Different sets of post-translational modifications occur on intracellular proteins. N- and O-linked glycosylation typical of extracellular proteins does not occur; instead, reversible addition of N-acetylglucosamine to Ser and Thr is noted.49 Reversible phosphorylation of proteins by signaling cascades of kinases and phosphatase serve as important regulatory systems. Many other biosynthetic modifications influence protein function and intracellular localization. Modification of histones and nuclear proteins by acetylation and methylation affects transcription. Coupling of the small protein ubiquitin is a mechanism for targeting proteins for degradation into peptides by proteasomes. This is an important process for degrading misfolded or damaged proteins, for protein turnover, and for generating peptides that are presented for immune surveillance and activation.53


In addition to biosynthetic modifications, proteins undergo chemical modification by free radicals and other reactants. As an example, glucose reacts with amine groups to generate reversible Schiff’s bases; some of the reaction products rearrange to more stable glucose conjugates, and the products are referred to as glycated proteins. Amounts of hemoglobin A1c and glycated plasma protein measured as fructosamine serve as measures of exposure to glucose. Sidechain carbonyls serve as an indicator of free radical generation. Nitrotyrosine can be assessed as a measure of exposure to reactants. Oxidants can modify a number of amino acid sidechains, including oxidation of methionine to methionine sulfoxide and sulfone and cysteine to cysteic acid. Albumin serves as a model for many chemical modifications of plasma proteins.105,121



Physical Properties of Proteins


Variable amino acid sequences and three-dimensional structures of different proteins result in variation in physical properties. Tyrosine and tryptophan residues absorb light at 280 nm, and the abundance of these amino acids determines the strength of absorbance of a peptide or protein. Absorption at 280 nm, therefore, is used to quantify a purified protein. Tryptophan residues are intrinsic fluorescent groups with variable fluorescence efficiency and lifetimes, depending on their local environment. Some proteins, such as hemoglobin, contain heme or other chromophores that can be assessed at visible wavelengths. Peptide bonds have strong absorbance at wavelengths below 220 nm, so that spectrophotometric detection in this range detects all peptides and proteins, and absorbance is much greater than at 280 nm. Ionizable groups in proteins exert a strong effect on physical properties and changes in structure that occur in response to changes in pH. Common ranges of pKs are shown in Table 21-2, although the ionization of individual amino acids may be influenced strongly by neighboring amino acids. Differing physical properties serve as the basis of methods to separate proteins (see also Chapter 12). Some important characteristics include the following:



1. Differential solubility. The solubility of proteins is affected by pH, ionic strength, temperature, and the dielectric constant (addition of solvents such as ethanol). Changing solvent pH affects the net charges of a protein; at its pI (net charge zero), a protein in polar solvent usually has its lowest solubility. Changing ionic strength affects the hydration and solubility of proteins. “Salting-in” and “salting-out” procedures were early methods for separating and characterizing proteins. Serum was originally divided into albumin, which is soluble in water, and globulins, which require salt to remain in solution. Albumin also stays in solution at high concentrations of salts such as ammonium sulfate that precipitate globulins. Addition of organic solvents and polyethylene glycol has been used for differential precipitation. Fractional precipitation of plasma with ethanol, using protocols developed by Cohn and coworkers, leads to several Cohn fractions that are enriched in immunoglobulins, α- and β-globulins, or albumin (fraction V). Polyethylene glycols induce precipitation by steric exclusion and, therefore, preferentially precipitate large proteins or complexes.

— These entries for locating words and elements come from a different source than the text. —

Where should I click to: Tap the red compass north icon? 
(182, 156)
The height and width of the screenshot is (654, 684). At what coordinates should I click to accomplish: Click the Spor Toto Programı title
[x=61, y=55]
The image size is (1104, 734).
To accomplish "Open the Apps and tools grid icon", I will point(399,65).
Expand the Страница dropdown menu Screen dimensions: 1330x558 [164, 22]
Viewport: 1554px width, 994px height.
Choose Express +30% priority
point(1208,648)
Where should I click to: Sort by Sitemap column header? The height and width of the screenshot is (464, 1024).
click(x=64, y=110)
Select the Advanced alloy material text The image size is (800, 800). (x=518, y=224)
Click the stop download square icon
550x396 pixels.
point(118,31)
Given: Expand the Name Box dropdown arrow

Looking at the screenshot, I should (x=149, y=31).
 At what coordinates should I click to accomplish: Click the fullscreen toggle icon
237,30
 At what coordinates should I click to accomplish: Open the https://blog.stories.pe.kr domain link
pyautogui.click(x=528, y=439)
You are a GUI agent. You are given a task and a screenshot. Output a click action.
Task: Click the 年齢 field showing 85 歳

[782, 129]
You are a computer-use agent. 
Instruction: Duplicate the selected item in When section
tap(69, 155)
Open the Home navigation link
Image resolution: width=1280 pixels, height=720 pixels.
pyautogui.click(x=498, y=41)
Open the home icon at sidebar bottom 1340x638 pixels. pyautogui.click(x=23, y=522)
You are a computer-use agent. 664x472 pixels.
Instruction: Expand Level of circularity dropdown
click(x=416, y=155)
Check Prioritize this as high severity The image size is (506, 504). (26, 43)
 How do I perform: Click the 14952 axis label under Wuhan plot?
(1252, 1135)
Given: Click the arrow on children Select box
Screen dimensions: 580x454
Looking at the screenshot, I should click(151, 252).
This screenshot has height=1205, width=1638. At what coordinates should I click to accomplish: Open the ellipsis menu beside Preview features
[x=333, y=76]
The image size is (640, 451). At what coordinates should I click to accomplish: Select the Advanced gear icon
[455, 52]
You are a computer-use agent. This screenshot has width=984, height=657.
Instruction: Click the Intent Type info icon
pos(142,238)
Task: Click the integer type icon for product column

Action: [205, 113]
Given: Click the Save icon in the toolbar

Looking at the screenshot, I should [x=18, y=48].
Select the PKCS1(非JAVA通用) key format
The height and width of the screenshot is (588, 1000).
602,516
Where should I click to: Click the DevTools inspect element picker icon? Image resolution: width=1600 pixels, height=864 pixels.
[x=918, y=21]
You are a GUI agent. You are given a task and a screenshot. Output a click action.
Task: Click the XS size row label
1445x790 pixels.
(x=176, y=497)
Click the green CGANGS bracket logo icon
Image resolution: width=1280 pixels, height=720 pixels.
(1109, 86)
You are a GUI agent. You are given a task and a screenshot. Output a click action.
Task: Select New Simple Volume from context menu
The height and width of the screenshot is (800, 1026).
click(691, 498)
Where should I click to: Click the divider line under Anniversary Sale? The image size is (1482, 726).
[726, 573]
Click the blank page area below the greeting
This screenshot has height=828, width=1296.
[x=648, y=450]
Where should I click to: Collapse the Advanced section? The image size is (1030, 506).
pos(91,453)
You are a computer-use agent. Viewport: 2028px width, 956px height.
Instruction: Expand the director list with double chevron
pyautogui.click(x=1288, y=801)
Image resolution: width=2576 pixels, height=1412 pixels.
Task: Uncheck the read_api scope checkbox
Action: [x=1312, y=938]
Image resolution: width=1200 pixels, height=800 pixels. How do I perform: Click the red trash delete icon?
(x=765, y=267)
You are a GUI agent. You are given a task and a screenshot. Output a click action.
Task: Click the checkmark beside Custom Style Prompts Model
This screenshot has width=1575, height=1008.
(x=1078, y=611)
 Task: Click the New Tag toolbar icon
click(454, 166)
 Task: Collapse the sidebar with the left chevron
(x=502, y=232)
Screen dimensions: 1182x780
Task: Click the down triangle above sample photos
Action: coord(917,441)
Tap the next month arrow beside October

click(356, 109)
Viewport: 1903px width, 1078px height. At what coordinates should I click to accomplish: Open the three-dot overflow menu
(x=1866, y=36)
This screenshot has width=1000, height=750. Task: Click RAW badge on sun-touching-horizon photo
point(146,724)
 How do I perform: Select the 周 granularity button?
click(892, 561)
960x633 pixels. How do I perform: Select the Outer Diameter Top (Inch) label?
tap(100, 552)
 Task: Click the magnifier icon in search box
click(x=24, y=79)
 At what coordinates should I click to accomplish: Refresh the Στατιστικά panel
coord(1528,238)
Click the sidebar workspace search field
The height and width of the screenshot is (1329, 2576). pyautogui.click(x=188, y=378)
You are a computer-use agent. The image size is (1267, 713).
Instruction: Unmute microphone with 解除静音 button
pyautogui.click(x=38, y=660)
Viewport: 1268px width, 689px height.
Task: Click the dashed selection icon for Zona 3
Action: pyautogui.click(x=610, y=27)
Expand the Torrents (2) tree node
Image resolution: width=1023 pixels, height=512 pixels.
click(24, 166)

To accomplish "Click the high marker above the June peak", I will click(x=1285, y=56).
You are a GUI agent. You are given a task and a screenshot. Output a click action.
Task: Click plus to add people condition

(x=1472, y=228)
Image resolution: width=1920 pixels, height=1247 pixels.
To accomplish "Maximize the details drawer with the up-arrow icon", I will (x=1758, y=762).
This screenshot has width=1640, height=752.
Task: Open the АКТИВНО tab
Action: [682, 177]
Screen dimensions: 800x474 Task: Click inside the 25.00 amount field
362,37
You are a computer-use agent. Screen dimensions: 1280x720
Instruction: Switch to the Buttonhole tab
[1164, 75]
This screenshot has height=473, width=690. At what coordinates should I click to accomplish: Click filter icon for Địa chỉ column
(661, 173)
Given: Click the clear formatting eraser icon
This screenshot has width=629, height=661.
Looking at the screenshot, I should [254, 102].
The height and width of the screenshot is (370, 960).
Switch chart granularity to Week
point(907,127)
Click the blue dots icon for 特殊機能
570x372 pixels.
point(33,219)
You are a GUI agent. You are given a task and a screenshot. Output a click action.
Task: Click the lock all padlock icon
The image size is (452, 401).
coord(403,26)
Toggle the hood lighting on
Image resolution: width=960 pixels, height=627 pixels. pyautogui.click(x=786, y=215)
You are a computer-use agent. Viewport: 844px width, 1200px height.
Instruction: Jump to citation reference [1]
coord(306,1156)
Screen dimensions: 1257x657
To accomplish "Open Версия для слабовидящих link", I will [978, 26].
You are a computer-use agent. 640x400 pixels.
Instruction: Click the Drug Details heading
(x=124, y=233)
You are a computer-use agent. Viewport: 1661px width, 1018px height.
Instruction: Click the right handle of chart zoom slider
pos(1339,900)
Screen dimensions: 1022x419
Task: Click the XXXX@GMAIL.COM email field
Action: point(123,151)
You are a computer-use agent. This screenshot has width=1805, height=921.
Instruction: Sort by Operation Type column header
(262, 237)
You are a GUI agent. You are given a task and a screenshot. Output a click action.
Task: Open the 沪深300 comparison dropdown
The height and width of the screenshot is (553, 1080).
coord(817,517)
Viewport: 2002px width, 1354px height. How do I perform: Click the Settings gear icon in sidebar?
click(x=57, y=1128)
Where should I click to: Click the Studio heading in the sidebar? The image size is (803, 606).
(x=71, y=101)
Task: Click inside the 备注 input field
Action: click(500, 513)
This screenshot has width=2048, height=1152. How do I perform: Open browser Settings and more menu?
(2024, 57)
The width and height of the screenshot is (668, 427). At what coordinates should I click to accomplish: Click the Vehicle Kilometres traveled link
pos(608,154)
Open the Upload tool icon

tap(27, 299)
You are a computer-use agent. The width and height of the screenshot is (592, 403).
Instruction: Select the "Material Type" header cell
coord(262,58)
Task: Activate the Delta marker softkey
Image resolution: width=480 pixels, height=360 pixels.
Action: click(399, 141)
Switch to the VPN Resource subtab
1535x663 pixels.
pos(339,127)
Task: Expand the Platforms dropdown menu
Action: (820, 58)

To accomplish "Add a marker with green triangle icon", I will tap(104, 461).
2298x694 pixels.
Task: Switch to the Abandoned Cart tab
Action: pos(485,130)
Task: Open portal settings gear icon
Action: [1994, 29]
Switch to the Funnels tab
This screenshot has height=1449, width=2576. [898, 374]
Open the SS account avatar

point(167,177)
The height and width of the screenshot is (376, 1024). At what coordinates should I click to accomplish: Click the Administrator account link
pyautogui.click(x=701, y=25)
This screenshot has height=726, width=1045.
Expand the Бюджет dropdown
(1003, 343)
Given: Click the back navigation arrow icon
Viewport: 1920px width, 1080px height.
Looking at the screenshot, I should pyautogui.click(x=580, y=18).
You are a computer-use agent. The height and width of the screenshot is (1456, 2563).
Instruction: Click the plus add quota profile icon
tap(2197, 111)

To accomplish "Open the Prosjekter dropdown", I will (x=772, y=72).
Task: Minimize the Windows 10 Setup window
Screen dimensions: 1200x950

2. Molecular size. Separation of small and large molecules can be achieved by dialysis or ultrafiltration. Size exclusion chromatography, ultracentrifugation, and electrophoresis perform size separations under native conditions where proteins and peptides are in native globular states or under denaturing conditions. Addition of reducing agents allows separation of disulfide-linked components. Polyacrylamide gel electrophoresis in the presence of the denaturing detergent sodium dodecylsulfate is a method for estimating the molecular weight of polypeptide chains in proteins.


3. Molecular mass. Advances in mass spectrometry allow the determination of masses of peptides and proteins with increasing accuracy. Peptides and proteins can be ionized by matrix-assisted laser desorption/ionization (MALDI) or by electrospray ionization. Highest detection sensitivity and mass accuracy are for peptides, and tandem mass spectrometry can be applied for sequence analysis of peptides. Large proteins with extensive mass heterogeneity due to variable modifications pose challenges related to their high mass and the formation of multiple peaks.


4. Electrical charge. Ion-exchange chromatography, isoelectric focusing, and electrophoresis separate peptides and proteins based on charge.


5. Surface adsorption. Adsorption of peptides and proteins to particles have been used as the basis for separations. Hydrophobic interaction chromatography and reverse-phase chromatography rely on differential hydrophobic interactions of peptides or proteins.


6. Affinity chromatography. Specific ligands, antibodies, or other recognition molecules have been used to separate peptides or proteins selectively.



Plasma Proteins


Plasma is a complex mixture of proteins representing thousands of gene products.2,57,117 The most abundant products are proteins secreted directly into the circulation primarily by the liver, and immunoglobulins contributed by lymphatic tissue. Classical methods for protein fractionation and purification over several decades led to isolation and characterization of about 100 of the most abundant plasma proteins.3 The 12 most abundant proteins represent more than 95% of total protein mass, and a progressive decline in abundance of other components has been noted.2,60 Albumin alone represents more than 50% of the total mass of protein and an even higher proportion of the number of molecules, so that albumin is the main factor in colloid osmotic pressure (oncotic pressure). For some purposes, such as evaluation of contributions to oncotic pressure, inhibitory capacity of proteases, and binding capacity for ions, drugs, or small molecules, it is useful to express abundance of proteins on a molar basis rather than as mass abundance, and a slightly different set of proteins is identified that includes some lower molecular weight proteins that do not represent major components by mass. Lists of the 30 most abundant proteins by mass and molecular abundance are provided in Table 21-3.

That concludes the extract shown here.